Chapter 1
Last updated on Aug. 10, 2026
First Encounter
Translated from the German original.
Before we look at how any of this works, you should experience it once yourself. Ideally right now.
Open an AI assistant, for example ChatGPT at chatgpt.com, Claude at claude.ai, or Gemini at gemini.google.com. The free tier is enough for trying things out anywhere. In front of you sits an empty input field, and what you type into it is called a prompt. That is the technical term for your input, whether it consists of a question, an instruction, or a whole document.
We'll walk through three examples that look identical in the chat window and are still fundamentally different. That is exactly what this chapter is about. I made up the names and numbers in them.
A plan for your money
Start with something that actually concerns you. Type something like this:
“I'm 35, I earn 3,200 euros net, and I have 20,000 euros in my account. I want to build a financial cushion over the next ten years. Make me a concrete plan with a savings rate, an allocation, and the risks. And tell me honestly which parts are unrealistic.”
What comes back is an ordered plan. A possible savings rate, an allocation, a few sentences on the risks, an assessment. Within seconds, based on three numbers.
That doesn't make anything finished. Only you know whether the savings rate fits your life. But you're no longer sitting in front of a blank page, and that is the real difference. Go ahead and ask follow-ups. Ask for a more cautious version. Have it explain what you don't understand. Good use almost always consists of several small steps, not one perfect input.
The same works for a difficult letter, long meeting minutes, a translation, or the outline for a proposal. You describe the task and keep working with the draft.
A sentence that sounds good and is wrong
For the second example, imagine you work in the purchasing department. A supplier has sent a new quote, forty pages of prices, delivery terms, and fine print. By tomorrow you're supposed to say whether you can sign. So you upload the document and have it summarized.
On page 7, two sentences sit close together:
“Invoices are payable within 30 days. Price changes must be announced three months before they take effect.”
In the summary, this becomes:
“The supplier can change prices with 30 days' notice.”
The sentence sounds impeccable. It matches the tone of the document and even names a specific deadline. It is still wrong. The 30 days belong to the payment terms, and price changes take three months.
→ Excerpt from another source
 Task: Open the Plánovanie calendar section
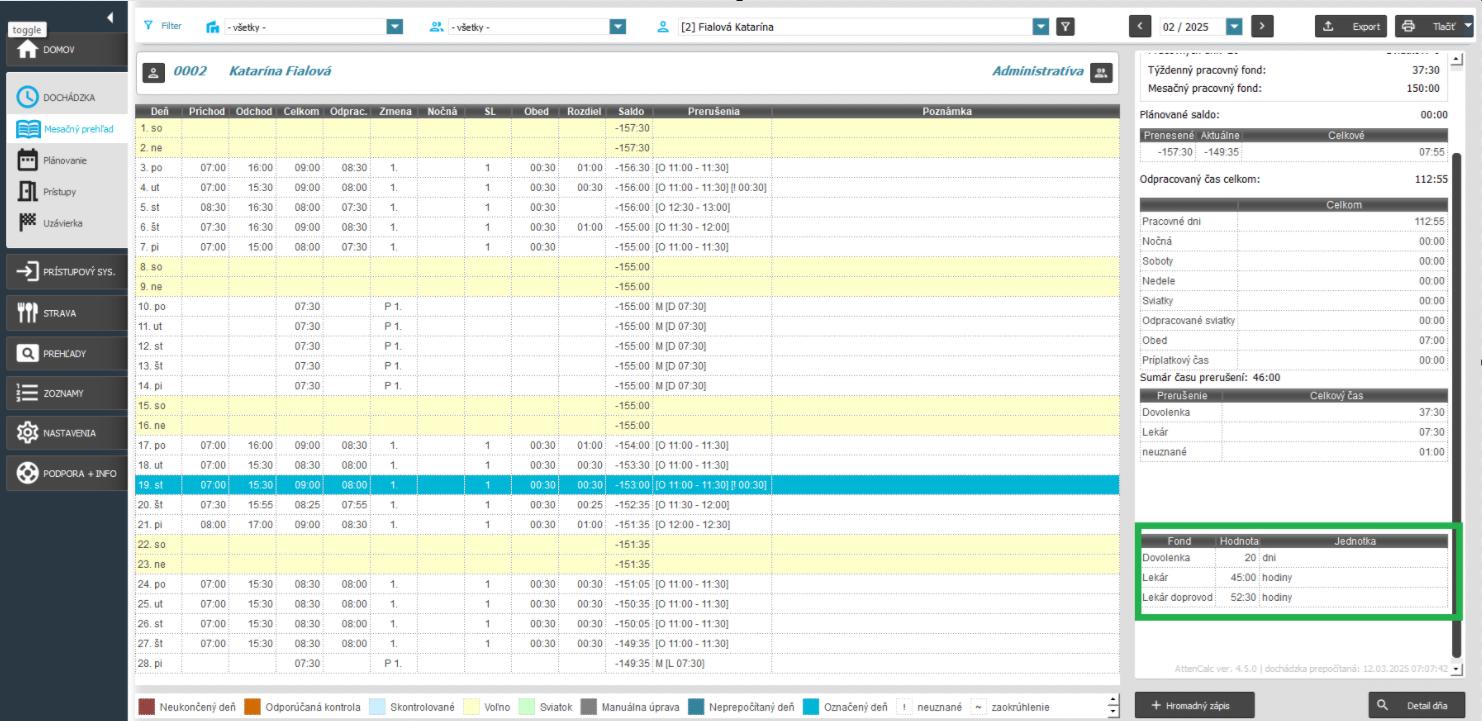coord(64,160)
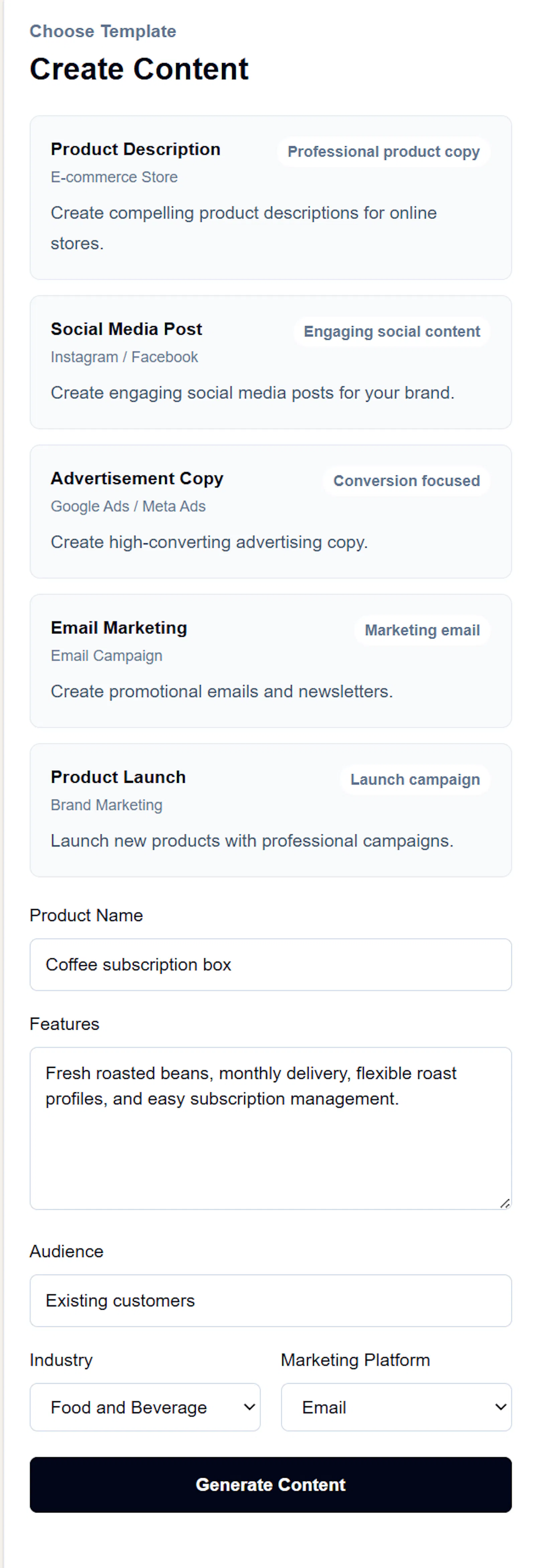Click the Choose Template heading text

[103, 31]
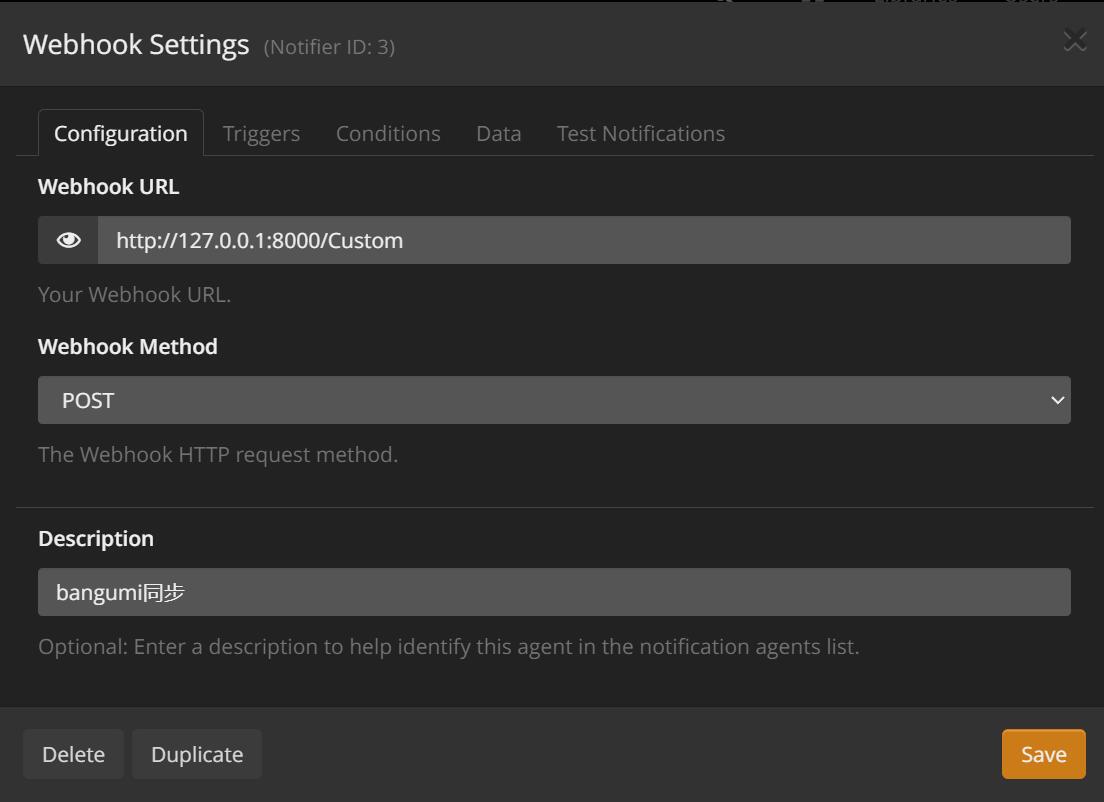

And now the crucial point: most of the time, this goes fine. As a rule, a model summarizes passages like this correctly, and models get better at it every year. That is exactly where the difficulty lies. Nobody keeps using a tool that is always wrong. With one that is almost always right, at some point you stop checking. And then the one wrong sentence sits in your brief for the management board.
Because you cannot see the difference by looking at the answer. A cautiously worded sentence can be right, a confident one can be off. The form tells you nothing about the content.
Thirty days and three months sit close together in language. In a price negotiation, they are two different worlds. So how carefully you need to check depends not on the task but on the consequences. In a draft for an internal invitation, a mistake may slip through. In a notice period, a loan approval, or a medical recommendation, it may not.
This applies especially to health questions, because an assistant knows neither your examination nor your history. It can help you collect the right questions for your doctor's visit. It is not a diagnosis.
A question that has no right answer
Third example. Type in something that is genuinely on your mind right now:
“Should I take the new job? Twenty percent more pay, but an hour longer commute, and I get along really well with my current boss.”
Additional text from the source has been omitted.